The problem is to design a system for calculating the stock span of each day based on daily stock prices. The stock span is defined as the number of consecutive days leading up to the current day where the stock price was less than or equal to the current day’s price, including the current day itself.

Implement the StockSpanner class:

Example:

Input:
["StockSpanner", "next", "next", "next", "next", "next", "next", "next"]
[[], [100], [80], [60], [70], [60], [75], [85]]
Output:
[null, 1, 1, 1, 2, 1, 4, 6]

Explanation:
StockSpanner stockSpanner = new StockSpanner();
stockSpanner.next(100); // return 1
stockSpanner.next(80);  // return 1
stockSpanner.next(60);  // return 1
stockSpanner.next(70);  // return 2
stockSpanner.next(60);  // return 1
stockSpanner.next(75);  // return 4
stockSpanner.next(85);  // return 6

Clarifying Questions

  1. Are there any constraints on the input values for the stock prices?
    • Yes, 1 <= price <= 10^5 and there may be up to 10^5 calls to the next method.
  2. How should we handle the input/output format for testing?
    • The next method should return the stock span for given day’s price.

Strategy

To solve this problem efficiently, we can use a stack to keep track of the stock prices and their corresponding spans. Here is the strategy:

  1. Use a Stack: Each element in the stack will be a pair, where the first element is the stock price and the second element is the span of that price.
  2. Maintain Span: For each new price, pop elements from the stack as long as the price at the top of the stack is less than or equal to the current price.
  3. Calculate Span: The span for the current price is 1 plus the sum of spans of all the popped elements.
  4. Push Current Price: Push the current price and its calculated span onto the stack.

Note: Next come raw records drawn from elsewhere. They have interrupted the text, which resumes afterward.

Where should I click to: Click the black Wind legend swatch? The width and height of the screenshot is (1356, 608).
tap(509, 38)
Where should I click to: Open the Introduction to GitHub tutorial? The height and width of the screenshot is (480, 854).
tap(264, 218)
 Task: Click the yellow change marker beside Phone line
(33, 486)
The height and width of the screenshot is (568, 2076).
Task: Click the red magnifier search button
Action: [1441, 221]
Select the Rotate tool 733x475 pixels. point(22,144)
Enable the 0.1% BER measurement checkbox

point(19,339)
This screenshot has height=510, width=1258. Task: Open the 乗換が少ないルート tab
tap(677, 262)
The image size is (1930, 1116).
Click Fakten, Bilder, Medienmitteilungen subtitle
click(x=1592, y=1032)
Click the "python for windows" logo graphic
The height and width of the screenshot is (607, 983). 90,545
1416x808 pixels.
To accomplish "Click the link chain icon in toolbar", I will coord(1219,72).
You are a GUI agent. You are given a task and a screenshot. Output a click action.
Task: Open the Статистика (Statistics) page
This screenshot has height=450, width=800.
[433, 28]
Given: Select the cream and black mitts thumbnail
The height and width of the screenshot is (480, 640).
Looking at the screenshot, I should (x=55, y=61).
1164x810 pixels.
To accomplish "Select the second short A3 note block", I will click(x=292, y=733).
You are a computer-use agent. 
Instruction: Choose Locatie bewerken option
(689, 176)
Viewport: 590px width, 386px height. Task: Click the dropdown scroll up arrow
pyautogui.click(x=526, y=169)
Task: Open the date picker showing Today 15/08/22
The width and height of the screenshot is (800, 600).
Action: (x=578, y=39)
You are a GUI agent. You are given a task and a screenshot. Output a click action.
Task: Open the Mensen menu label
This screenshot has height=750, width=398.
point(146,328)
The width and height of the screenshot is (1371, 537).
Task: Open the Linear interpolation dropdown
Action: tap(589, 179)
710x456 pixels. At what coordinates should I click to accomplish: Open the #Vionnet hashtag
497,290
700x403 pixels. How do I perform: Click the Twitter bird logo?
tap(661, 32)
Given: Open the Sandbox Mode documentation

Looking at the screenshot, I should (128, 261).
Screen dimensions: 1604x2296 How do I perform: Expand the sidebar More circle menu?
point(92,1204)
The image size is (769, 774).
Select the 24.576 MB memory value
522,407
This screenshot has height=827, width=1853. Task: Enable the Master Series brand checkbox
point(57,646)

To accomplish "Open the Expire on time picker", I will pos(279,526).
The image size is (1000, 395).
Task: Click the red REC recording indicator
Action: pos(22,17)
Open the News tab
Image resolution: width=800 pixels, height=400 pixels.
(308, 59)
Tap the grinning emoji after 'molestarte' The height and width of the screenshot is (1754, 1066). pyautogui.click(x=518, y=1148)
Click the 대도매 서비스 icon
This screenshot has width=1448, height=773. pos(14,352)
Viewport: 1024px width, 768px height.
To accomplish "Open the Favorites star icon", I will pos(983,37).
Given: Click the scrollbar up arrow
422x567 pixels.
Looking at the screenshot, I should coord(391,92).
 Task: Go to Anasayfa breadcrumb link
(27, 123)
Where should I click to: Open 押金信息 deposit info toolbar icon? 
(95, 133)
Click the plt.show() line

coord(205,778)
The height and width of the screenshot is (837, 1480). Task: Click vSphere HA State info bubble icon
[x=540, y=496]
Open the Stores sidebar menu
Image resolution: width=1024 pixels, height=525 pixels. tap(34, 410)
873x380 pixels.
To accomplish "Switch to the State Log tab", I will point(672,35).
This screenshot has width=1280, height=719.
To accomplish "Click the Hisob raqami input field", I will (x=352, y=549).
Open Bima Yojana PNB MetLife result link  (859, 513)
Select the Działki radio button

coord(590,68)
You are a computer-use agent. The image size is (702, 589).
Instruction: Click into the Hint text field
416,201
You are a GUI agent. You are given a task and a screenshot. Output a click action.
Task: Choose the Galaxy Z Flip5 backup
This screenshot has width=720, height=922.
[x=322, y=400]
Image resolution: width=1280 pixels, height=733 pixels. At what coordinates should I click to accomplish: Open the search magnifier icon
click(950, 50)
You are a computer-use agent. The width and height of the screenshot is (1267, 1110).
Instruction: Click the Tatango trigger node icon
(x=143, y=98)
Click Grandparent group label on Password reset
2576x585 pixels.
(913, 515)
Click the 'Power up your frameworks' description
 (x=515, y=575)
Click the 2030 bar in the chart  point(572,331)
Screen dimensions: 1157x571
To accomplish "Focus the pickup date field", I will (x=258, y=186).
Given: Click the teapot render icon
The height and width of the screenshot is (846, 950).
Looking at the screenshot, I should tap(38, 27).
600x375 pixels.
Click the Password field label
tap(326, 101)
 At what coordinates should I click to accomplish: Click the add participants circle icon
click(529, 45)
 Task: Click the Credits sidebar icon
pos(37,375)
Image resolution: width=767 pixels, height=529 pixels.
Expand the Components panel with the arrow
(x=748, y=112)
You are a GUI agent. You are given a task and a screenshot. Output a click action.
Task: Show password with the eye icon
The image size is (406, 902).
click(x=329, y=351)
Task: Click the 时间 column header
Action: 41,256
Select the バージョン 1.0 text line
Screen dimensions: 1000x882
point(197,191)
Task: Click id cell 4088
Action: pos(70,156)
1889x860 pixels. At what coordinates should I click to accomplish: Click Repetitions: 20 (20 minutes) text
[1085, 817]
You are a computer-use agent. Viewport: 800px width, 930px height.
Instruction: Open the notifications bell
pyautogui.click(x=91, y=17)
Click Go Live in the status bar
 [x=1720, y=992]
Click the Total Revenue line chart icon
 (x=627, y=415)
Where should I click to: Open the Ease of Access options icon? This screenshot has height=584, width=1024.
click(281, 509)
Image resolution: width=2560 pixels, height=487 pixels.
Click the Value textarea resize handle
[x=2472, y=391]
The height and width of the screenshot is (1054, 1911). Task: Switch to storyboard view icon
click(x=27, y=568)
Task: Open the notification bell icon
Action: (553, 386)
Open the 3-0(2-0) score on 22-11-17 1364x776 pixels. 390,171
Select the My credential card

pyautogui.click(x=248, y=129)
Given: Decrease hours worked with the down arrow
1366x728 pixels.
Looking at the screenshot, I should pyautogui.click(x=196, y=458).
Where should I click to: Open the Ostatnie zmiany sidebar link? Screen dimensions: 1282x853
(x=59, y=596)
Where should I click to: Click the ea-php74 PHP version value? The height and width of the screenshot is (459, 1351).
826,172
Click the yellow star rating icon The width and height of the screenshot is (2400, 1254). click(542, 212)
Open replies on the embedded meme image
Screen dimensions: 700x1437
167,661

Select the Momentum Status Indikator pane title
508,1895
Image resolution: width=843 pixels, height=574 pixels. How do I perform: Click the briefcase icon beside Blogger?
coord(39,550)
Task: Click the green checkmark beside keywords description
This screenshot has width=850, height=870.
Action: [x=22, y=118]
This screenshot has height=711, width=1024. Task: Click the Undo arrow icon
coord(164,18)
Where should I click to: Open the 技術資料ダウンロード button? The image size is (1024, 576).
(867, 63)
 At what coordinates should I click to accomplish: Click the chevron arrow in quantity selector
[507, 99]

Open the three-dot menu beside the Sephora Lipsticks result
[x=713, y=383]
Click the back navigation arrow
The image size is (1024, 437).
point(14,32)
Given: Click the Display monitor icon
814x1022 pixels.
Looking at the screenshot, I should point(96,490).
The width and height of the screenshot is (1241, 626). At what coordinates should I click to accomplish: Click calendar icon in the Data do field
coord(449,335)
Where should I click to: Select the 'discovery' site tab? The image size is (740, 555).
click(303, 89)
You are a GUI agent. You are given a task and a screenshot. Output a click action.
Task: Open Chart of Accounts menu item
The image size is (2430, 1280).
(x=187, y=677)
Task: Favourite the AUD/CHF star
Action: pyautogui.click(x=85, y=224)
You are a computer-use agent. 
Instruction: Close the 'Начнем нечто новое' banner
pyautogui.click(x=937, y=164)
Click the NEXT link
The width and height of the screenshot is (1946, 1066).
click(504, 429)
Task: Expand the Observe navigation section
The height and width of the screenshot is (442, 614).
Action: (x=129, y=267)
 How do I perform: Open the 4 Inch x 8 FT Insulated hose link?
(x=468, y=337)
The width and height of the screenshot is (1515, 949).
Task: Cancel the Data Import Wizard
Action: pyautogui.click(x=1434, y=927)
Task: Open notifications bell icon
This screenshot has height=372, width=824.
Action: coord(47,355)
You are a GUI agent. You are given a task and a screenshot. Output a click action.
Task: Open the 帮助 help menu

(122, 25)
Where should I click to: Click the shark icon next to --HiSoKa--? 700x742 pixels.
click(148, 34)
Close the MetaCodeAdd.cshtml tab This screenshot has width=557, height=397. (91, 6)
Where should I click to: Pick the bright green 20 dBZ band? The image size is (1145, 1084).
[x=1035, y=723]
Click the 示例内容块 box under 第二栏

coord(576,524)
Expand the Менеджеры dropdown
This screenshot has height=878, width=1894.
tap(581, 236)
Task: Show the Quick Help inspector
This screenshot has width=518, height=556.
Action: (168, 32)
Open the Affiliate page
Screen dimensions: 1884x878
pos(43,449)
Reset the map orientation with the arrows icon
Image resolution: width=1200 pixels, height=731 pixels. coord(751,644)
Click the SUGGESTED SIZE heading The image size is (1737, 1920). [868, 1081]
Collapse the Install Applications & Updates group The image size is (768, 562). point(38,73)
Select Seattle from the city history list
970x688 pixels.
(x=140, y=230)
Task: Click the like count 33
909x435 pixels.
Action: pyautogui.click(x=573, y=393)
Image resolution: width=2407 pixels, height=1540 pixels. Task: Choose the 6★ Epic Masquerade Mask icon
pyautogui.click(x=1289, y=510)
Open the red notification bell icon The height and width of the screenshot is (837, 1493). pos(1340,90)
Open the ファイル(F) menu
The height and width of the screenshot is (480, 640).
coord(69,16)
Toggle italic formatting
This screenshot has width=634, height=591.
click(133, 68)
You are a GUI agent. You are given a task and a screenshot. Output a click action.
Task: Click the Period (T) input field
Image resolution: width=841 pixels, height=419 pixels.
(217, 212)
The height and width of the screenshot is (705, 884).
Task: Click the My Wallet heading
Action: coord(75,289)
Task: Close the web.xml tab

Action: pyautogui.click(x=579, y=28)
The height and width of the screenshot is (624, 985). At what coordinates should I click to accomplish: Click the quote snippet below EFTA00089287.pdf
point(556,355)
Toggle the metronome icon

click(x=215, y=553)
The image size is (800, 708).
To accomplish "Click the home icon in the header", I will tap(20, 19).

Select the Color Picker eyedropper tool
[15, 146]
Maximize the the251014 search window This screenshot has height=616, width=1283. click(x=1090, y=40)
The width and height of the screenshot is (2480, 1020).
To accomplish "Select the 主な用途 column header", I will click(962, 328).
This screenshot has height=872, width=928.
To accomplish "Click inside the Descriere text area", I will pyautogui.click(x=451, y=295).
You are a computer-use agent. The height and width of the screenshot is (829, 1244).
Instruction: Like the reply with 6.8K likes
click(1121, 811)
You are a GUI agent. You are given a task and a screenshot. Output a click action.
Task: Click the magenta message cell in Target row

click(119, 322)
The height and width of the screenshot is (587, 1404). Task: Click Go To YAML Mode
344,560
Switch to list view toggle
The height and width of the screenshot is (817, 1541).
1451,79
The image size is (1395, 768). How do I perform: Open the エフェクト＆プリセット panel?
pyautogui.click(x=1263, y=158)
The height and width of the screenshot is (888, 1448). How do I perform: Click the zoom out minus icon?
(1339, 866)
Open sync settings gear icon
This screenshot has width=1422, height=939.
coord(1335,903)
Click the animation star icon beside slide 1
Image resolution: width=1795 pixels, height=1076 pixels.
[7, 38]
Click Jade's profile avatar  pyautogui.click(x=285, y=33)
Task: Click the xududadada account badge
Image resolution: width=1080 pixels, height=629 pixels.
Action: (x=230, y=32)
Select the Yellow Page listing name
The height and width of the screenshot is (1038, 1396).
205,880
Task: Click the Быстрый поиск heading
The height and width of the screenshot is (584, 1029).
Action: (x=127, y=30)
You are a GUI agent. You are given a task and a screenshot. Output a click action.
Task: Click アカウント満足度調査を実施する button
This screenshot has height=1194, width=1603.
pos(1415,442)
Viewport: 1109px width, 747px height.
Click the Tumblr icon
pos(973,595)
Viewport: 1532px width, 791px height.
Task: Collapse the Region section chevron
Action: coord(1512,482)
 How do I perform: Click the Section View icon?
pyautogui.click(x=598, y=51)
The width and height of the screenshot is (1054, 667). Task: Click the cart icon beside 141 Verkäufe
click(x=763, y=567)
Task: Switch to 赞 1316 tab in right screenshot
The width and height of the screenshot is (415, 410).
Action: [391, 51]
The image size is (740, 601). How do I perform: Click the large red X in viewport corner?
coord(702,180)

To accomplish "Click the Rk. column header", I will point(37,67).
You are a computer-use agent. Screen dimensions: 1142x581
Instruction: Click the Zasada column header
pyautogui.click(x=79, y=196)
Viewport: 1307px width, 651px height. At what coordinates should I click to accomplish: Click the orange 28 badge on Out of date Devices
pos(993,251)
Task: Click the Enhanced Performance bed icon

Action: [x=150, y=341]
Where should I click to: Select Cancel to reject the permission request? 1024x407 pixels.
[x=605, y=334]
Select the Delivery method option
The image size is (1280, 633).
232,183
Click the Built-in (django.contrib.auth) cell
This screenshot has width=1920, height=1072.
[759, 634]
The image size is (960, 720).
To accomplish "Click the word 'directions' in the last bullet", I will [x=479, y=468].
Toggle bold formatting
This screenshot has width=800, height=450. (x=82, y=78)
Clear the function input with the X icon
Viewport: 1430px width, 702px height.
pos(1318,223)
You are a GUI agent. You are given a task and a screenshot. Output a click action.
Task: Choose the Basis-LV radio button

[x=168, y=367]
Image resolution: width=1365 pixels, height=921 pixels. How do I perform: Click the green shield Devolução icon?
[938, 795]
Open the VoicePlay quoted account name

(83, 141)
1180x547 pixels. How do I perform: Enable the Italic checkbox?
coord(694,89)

This way, the stack helps us efficiently compute the spans of stock prices in O(1) average time per call.

Code

#include <stack>
#include <utility>

class StockSpanner {
private:
    std::stack<std::pair<int, int>> stockStack; // Pair (price, span)

public:
    StockSpanner() {
        // Initialize necessary data structures
    }
    
    int next(int price) {
        int span = 1;
        // Calculate span based on previous prices
        while (!stockStack.empty() && stockStack.top().first <= price) {
            span += stockStack.top().second;
            stockStack.pop();
        }
        // Push the current price and its span onto the stack
        stockStack.push({price, span});
        return span;
    }
};

Time Complexity

The time complexity for each next call is amortized O(1). This is because each price is pushed and popped from the stack exactly once, leading to a total time complexity of O(n) for n calls to the next method. Thus, the average time complexity per operation is constant.